The Economy Bubble

By Nathan Traini

Staff Writer & Reporter

 After Donald Trump won the Presidential election earlier this month the stock market turned down starkly, but quickly rebounded.

 When it seemed inevitable that Trump would win, the Dow Jones, which is a price-weighted average of 30 significant stocks traded on the New York Stock Exchange, spiraled down some 800 points according to CNBC.

 The market since then has rebounded with the great turnout for Black Friday and Cyber Monday, but according to Gallup, this means nothing to the 48% of Americans who don’t own any stock.

 The reason why 48% of people aren’t invested in the stock market is because they don’t have money to even save for themselves to retire. In America, according to the Social Security Administration, 45% of all wage earners make less than $25,000 a year. Instead of investing for the future this large swath of Americans is wondering if their next illness, or car trouble will put them in bankruptcy.

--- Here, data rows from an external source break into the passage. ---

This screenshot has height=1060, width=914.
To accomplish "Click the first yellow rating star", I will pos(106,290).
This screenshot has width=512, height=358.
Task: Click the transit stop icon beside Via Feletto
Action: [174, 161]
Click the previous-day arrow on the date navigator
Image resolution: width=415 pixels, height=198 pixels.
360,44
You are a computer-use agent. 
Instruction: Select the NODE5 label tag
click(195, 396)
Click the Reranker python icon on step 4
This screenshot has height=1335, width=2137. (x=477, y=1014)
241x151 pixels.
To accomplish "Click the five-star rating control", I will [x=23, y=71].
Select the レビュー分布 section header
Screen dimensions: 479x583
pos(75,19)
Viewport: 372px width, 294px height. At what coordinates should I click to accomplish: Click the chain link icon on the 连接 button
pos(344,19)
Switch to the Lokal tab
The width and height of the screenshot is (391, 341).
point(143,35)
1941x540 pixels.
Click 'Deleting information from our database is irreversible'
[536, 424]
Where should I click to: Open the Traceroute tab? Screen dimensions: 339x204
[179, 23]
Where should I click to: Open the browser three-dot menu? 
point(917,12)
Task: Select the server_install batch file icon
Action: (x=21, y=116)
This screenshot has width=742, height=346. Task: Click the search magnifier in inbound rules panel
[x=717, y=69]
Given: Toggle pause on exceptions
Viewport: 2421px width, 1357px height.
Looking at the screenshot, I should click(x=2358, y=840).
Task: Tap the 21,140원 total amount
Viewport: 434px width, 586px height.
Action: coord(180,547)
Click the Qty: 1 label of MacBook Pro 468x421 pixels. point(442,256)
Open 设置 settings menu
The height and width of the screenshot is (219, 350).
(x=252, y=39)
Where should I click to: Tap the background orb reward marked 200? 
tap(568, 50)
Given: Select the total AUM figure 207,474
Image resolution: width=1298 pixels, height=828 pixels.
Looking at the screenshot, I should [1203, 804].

 For that vast minority of Americans, they watch the stock market while their economic lives either stagnate or plunge. This situation is mainly due to the leveling off of wages for the last 40 years, while productivity soars, as does the cost of living.

The news media is living in a different reality than what the middle class of America is experiencing. It’s not a bubble in the economy but these elites live in their own economy bubble. A bubble where the economic plights of of everyday people are not even in their realm of thought.

 It is always good to know a little history before diving into the bottomless pit of numbers and statistics that is our economy. The Economic Policy Institute, which is a nonpartisan nonprofit think tank created in 1986 to include the needs of low and middle-income workers in economic policy discussions, shows us the economic history of our country. The EPI illustrated how wages rose with productivity from 1948-1973 with wages rising 91.3% and productivity rising 96.7%. This means that however much money you made was directly tied to how much you produced for the business you worked for.

 After 1973, that relationship stopped and separated drastically. From 73’ to 2013, productivity increased by 74.4%, but wages increased by only 9.2%.

Where did that money go? Well, the EPI shows us that in 1970 the average CEO compensation of the top U.S. companies was around 20 times that of the average worker. Since then, the average CEO pay has increased to 296 times of what a typical worker makes.

Then, after you factor that in, most manufacturing jobs left the U.S. and a signal to that was the recent news that Walmart, being a service industry, overcame General Electric as the largest employer of American workers.

Everybody knows we get most of our products from overseas because you can pay people orders of magnitude less than American workers to make those products. This is where a lot of the manufacturing jobs went. How though, do those products, get to the U.S.? They are mostly shipped on huge container vessels that are owned by some of the biggest shipping companies in the world. One of these big fish bit the dust when the Hanjin shipping line declared bankruptcy. This bankruptcy is an indicator that the middle class consuming rate, which fuels our economy in the U.S., is at an all-time low, according to Richard Wolff.

Richard D. Wolff is an economist who teaches at the New School University in New York City. Wolff earned a BA and a MA in History from Harvard and Yale respectively. He also earned his masters in economics from Stanford, and later his PhD in economics from Yale. Wolff argues in his most recent monthly talk in November called ‘Global Capitalism: Monthly Economic Update’, that the shrinking consumer base, the American middle class, can’t continue to buy with the same fervor they once did. All the while, the rich continue to get richer and the middle class and poor have incomes that don’t change or decrease while the cost of living increases.

The official unemployment number doesn’t take into account people who work part-time but wish to work full-time, and people who have given up looking for work. If it did, the unemployment percent would be closer to 10% than the deceptive number of 5%. All of this data culminates in a bubble of economic reality that the news pundits and people in Washington D.C. live in.

 These bubble dwellers look at the stock market, the “official unemployment” numbers, and the jobs gained (which are mainly low wage service industry jobs) and say the economy is doing great. To everyone else living in the real world, we see a plethora of ghost towns and dead zones.